All morning I have been pondering something I thought of at daily mass. At my wonderful parish for years we have been (as well as in our family) praying for vocations to the priesthood and religious life. In that prayer it says to send us vocations.
As I have struggled this year through the vocation choice of my 17 year old, (although I am very proud of him and believe he is doing God's will) I realized the mistakes that I have made all these years!!!
I just wasn't specific enough to God!!! When my son was in my womb and I prayed for Thy Will To Be Done with this precious life; I consecrated him to the Sacred Heart of Jesus and Immaculate Heart of Mary, and then he was baptized as: priest, prophet, and king. Also, what was I thinking to give him examples like St. Dominic Savio, St. Therese of Liuseux, John Bosco, and many other holy saints as friends and examples!!!
In the prayer we say at mass and at home...I should of said, "send us vocations Lord...as long as they are comfortable to me"...It is so clear now that I should of been more specific...how about this: send us vocations to the priesthood...as long as they don't leave the country, have to be over: say...23 years of age...OK, I think that sounds less painful...
Or maybe this... "Lord, please have my children do your will and fulfill their vocation, as long as it means: being a diocesan priest who lives in my town, visits me often, and calls me daily. That sounds better.

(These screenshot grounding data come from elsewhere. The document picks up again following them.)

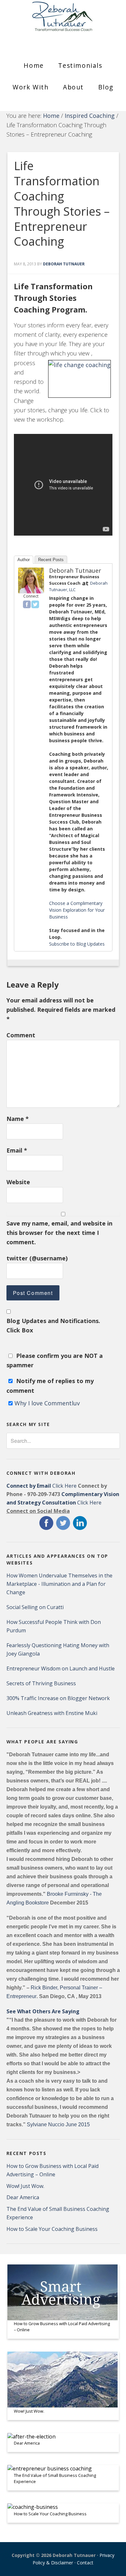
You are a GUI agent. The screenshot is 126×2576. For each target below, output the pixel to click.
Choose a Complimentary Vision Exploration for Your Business (77, 910)
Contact (85, 2563)
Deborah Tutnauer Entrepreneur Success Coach (63, 21)
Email (16, 1150)
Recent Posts (51, 559)
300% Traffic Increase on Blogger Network (58, 1698)
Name (17, 1119)
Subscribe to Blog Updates (77, 944)
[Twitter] (35, 604)
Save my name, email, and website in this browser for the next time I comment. (59, 1232)
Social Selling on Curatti (35, 1607)
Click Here (41, 1485)
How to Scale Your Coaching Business (52, 2228)
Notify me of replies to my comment (50, 1385)
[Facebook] (27, 604)
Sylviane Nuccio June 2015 (58, 2124)
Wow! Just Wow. (25, 2186)
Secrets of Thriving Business (41, 1683)
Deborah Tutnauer (75, 570)
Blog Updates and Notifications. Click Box (53, 1325)
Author (23, 559)
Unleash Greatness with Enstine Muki (51, 1713)
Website (18, 1182)
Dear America (22, 2197)
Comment (20, 1035)
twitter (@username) (37, 1258)
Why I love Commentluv (47, 1403)
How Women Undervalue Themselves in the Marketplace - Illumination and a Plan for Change (59, 1584)
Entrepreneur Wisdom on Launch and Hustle (60, 1668)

How about I keep going Lord...and if they get married, please have them marry the spouse I pick out for them, buy the house next to me, give me many holy grandchildren, want to visit me often, and call me daily. (it is all about me anyway, right?)
Since I already have your attention Lord...how about a husband who never gets upset with me, cleans the house, does the laundry and dishes, makes the bed, never misunderstands me, walks around the house singing my praises. (I don't think it is possible for him to do more than he already does for me)

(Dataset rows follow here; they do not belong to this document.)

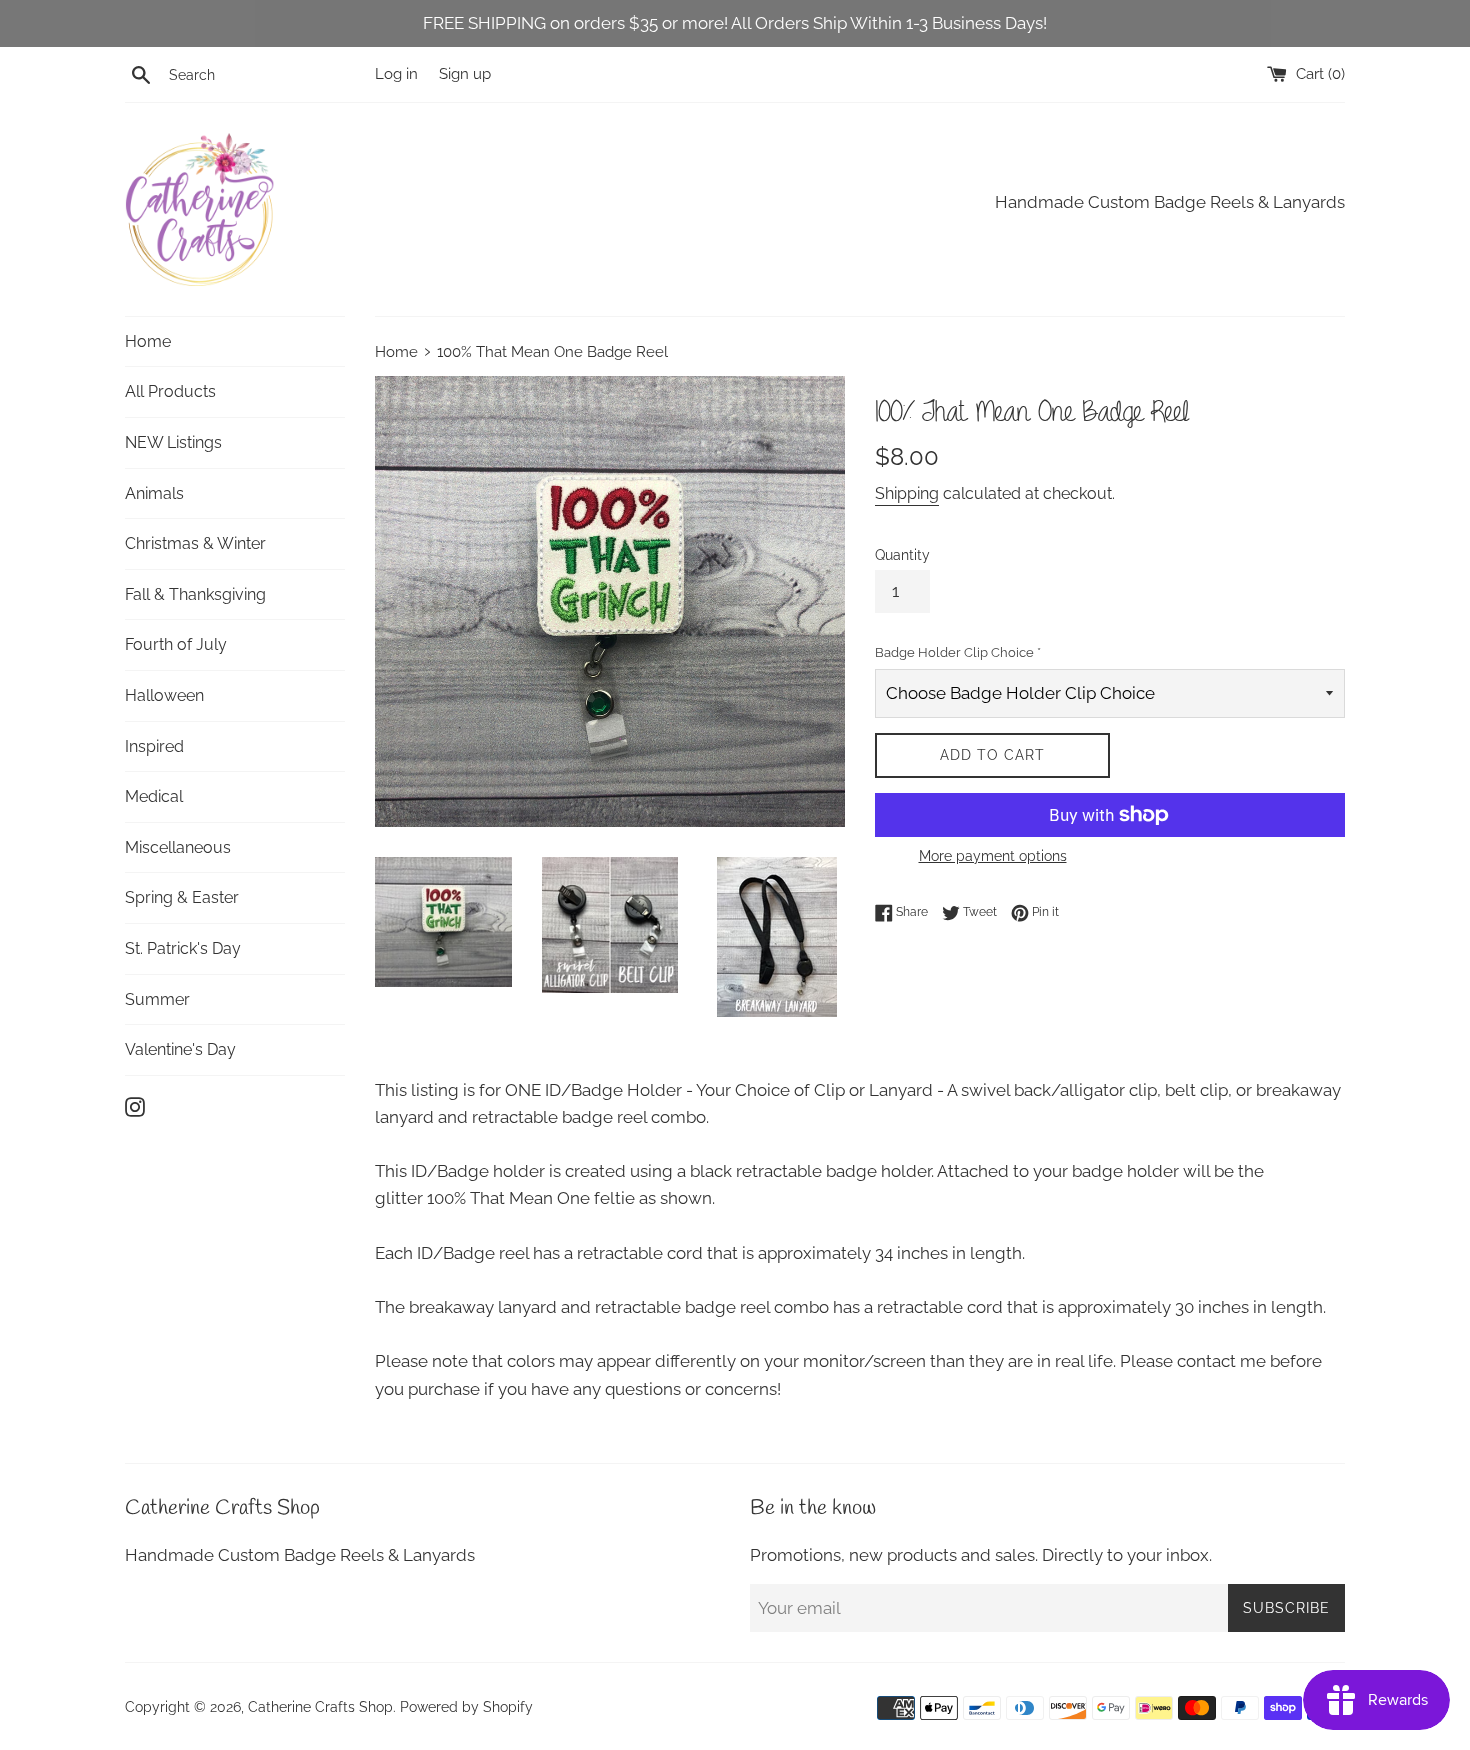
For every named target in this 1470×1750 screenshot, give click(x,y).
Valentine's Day (180, 1049)
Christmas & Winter (195, 543)
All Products (170, 391)
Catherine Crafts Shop (320, 1707)
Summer (157, 999)
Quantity (902, 555)
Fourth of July (176, 644)
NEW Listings (173, 442)
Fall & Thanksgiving (195, 594)
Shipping (907, 493)
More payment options (993, 856)
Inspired (154, 746)
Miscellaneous (178, 847)
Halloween (164, 695)
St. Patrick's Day (183, 948)
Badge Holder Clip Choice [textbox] (958, 652)
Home (148, 341)
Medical (154, 796)
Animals (154, 493)
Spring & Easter (182, 897)
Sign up (465, 74)
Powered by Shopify (466, 1707)
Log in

OK, just a little more since we are on the topic Lord...how about the rest of my kids...I would like holy, smart, healthy, obedient, happy children. Ones who pray always, beg to go to mass and say the rosary, are so smart we never need to do school (and just can play all day), never get sick, say "yes mother dear who I love and adore" always, and never argue or fight.
Then there is me Lord...can I have uninterrupted prayer time each morning, be about 20lbs lighter, not need any sleep, like to clean my house, never yell at my kids, always do what my husband wants, be a great mother to my teenagers, and keep my mouth shut!
Did I forget anything...if so Lord...I am sure you know, and I mean it when I say...Thy will be done...
OK, just kidding Lord...I remember now...It is called picking up our cross; and that is why we need faith!!!
Isn't it funny how we think we can tell God what to do?
I DO MEAN IT (NOT LIKE IT) WHEN I SAY THY WILL BE DONE!!!